Danny Coleman finally quit RNC Industries because of their safety negligence.

Eddie Perez says non-union contractors withheld pay and proper safety equipment.

According to Mr. Duta the inspector said that “a 30-foot bar was missing.” To correct that problem, Mr. Duta explains that “my boss told me to take a bar, cut it in half and stick it into the concrete. Make it look like it was a 30-foot bar.” And when the inspector returned to witness the correction, Mr. Duta was instructed to tell the inspector that “I put a 30-foot bar in.” The boss added that if Mr. Duta refused to lie to the inspector that Duta would lose his job.

This story raises several alarming questions. First, is that floor stronger because it doesn’t have the engineer-specified metal support in it? How much money did Parkside save by this single deception, or was this lie executed at a grander scale, in all the floors of that building, to maximize the savings? What impact does this kind of practice have on the soundness of that building?

Parkside also allegedly achieved other savings through Mr. Duta, who says they stole wages from him regularly and had him paying money into a non-existent healthcare plan, which payments he assumes they kept for themselves.

Danny Coleman and RNC

Danny Coleman, a carpenter, worked for 6 years at RNC Industries. Like Parkside, RNC is a big New York open-shop contractor, has been cited for many violations, and their worksite negligence led to the death of one worker.

That death may have been on Mr. Coleman’s mind the day he quit RNC because of their attitude toward work site safety. He describes how one morning on the job someone discovered a faulty safety pin holding a critical steel rod in a crane. Mr. Coleman explains how that safety pin was replaced with jury-rigged tire wire and duct tape. The crane was then put to use all day long lifting heavy construction materials over the heads of workers with this slapped-together solution.

On that day Mr. Coleman also had on his mind a deck collapse that happened on the site 10 days before, which he says was because RNC was using old and less-reliable construction materials. “That shouldn’t happen” on a building in New York City, he said.
************
* WRITTEN TASKS
(A) In the contractor safety excerpt, how long did Danny Coleman work at RNC Industries?
(B) Condense the paragraph of the contractor safety excerpt beginning "That death may have been" into a short bulleted list that keeps its main facts.
The listing that comes next has no connection to the contractor safety excerpt.

* MATERIAL
************
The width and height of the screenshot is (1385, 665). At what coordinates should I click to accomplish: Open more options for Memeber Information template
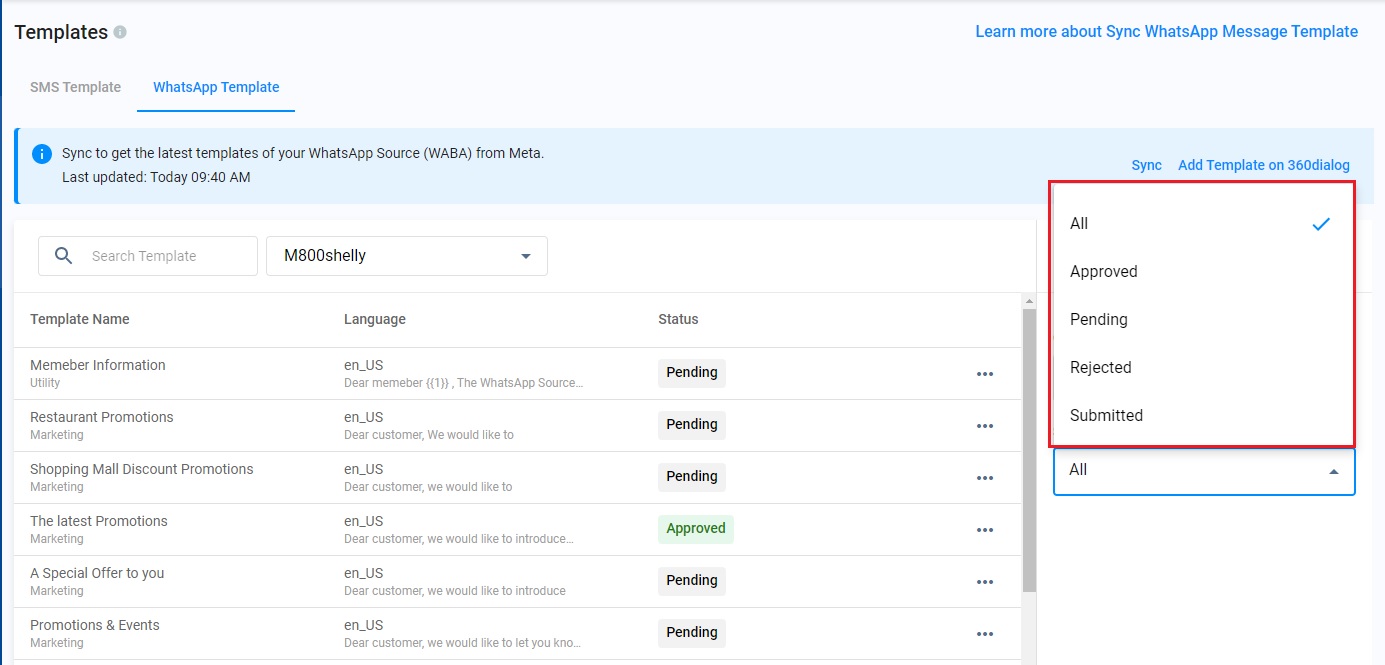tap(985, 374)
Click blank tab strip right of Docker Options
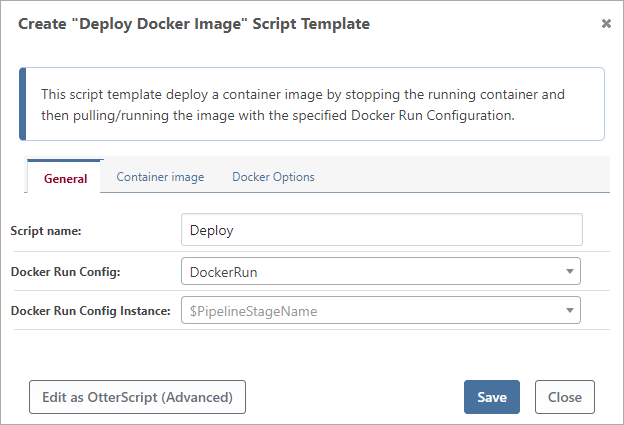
************
* ANSWERS IN ORDER
(A) Six years.

(B)
- A worker's death may have been on Danny Coleman's mind the day he quit RNC over its attitude toward work site safety.
- One morning, someone found a faulty safety pin holding a critical steel rod in a crane.
- The pin was replaced with jury-rigged tire wire and duct tape.
- The crane was then used all day to lift heavy construction materials over workers' heads.